# Back to the goal in model free RL

## Irrespective of the details of the MDP, find the *policy* that maximizes discounted reward sum (value) for all states in the MDP

# Policies we have seen

- Random
- Pole direction policy

In [3]:
import random


def get_action_random(observation):
    """Sampling function for random policy
    """
    if random.random() < 0.5:
        return 0
    return 1


def get_action_pole_direction_policy(observation):
    """Sampling function for random policy
    """
    if observation[2] > 0:
        return 1
    return 0

# Intuitively, the pole direction policy seems better than a random policy.
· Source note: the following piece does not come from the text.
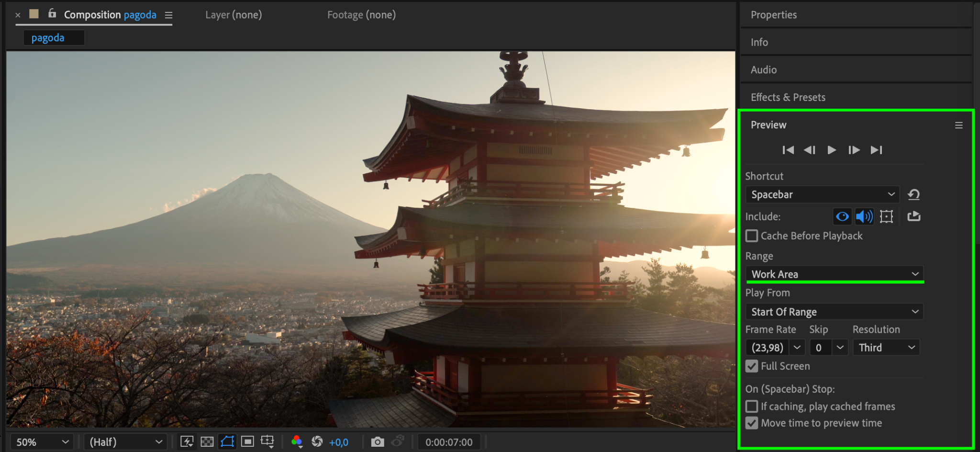Open the Resolution dropdown set to Third
980x452 pixels.
click(x=886, y=348)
But is it really so?

- Need to have a precise definition for how to compare different policies (**ordering** of policies).

# Policy $\pi_{1}$ is *better* than $\pi_{2}$ if <br><br>
<center>$\Large v_{\pi_{1}}(s) \geq v_{\pi_{2}}(s), \; \forall s$</center>

# `CartPole-v0` has huge number of states

- Several `100,000` states in `10000` episodes.

In [7]:
import numpy as np

default_state = np.array([0., 0., 0., 0.])
pole_right_state = np.array([0., 0.01, 0.15, 0.])
pole_moving_state = np.array([0., 0., 0., 2.])
cart_right_state = np.array([2.4, 0., 0., 0.])
cart_moving_state = np.array([0., 10., 0., 0.])

In [8]:
import gym


class InitMod(gym.Wrapper):
    """Wrapper class to change initial state  in CartPole-v0
    """
    def __init__(self, env, initial_state):
        super().__init__(env)
        self.initial_state = initial_state
        
    def reset(self):
        observation = self.env.reset()
        self.unwrapped.state = self.initial_state
        return self.unwrapped.state

    
default_init_cartpole_env = InitMod(env=gym.make("CartPole-v0"), initial_state=default_state)
pole_right_init_cartpole_env = InitMod(env=gym.make("CartPole-v0"), initial_state=pole_right_state)
pole_moving_init_cartpole_env = InitMod(env=gym.make("CartPole-v0"), initial_state=pole_moving_state)
cart_right_init_cartpole_env = InitMod(env=gym.make("CartPole-v0"), initial_state=cart_right_state)
cart_moving_init_cartpole_env = InitMod(env=gym.make("CartPole-v0"), initial_state=cart_moving_state)

In [9]:
wrapped_envs = [default_init_cartpole_env, 
                pole_right_init_cartpole_env, 
                pole_moving_init_cartpole_env, 
                cart_right_init_cartpole_env,
                cart_moving_init_cartpole_env
                ]

# Strategy for comparison

- Set initial state using the wrapper.
- Compute the average discounted reward sum obtained in an episode starting from that initial state (the value of the initial state).

In [15]:
def get_value_for_initial_state(envs, policy_sampling_function, num_episodes, gamma):
    for env in envs:
        drs = 0
        for num_episode in range(num_episodes):
            observation = env.reset()
            step_count = 0
            while True:
                if num_episode == 0:
                    env.render()
                action = policy_sampling_function(observation)
                observation, reward, done, _ = env.step(action)
                drs += reward * gamma ** step_count
                step_count += 1
                if done:
                    break
        env.close()
        print(f"Value for the initial state {env.initial_state} is {drs / num_episodes}")

# For the random policy

In [16]:
get_value_for_initial_state(wrapped_envs, get_action_random, 10000, 0.95)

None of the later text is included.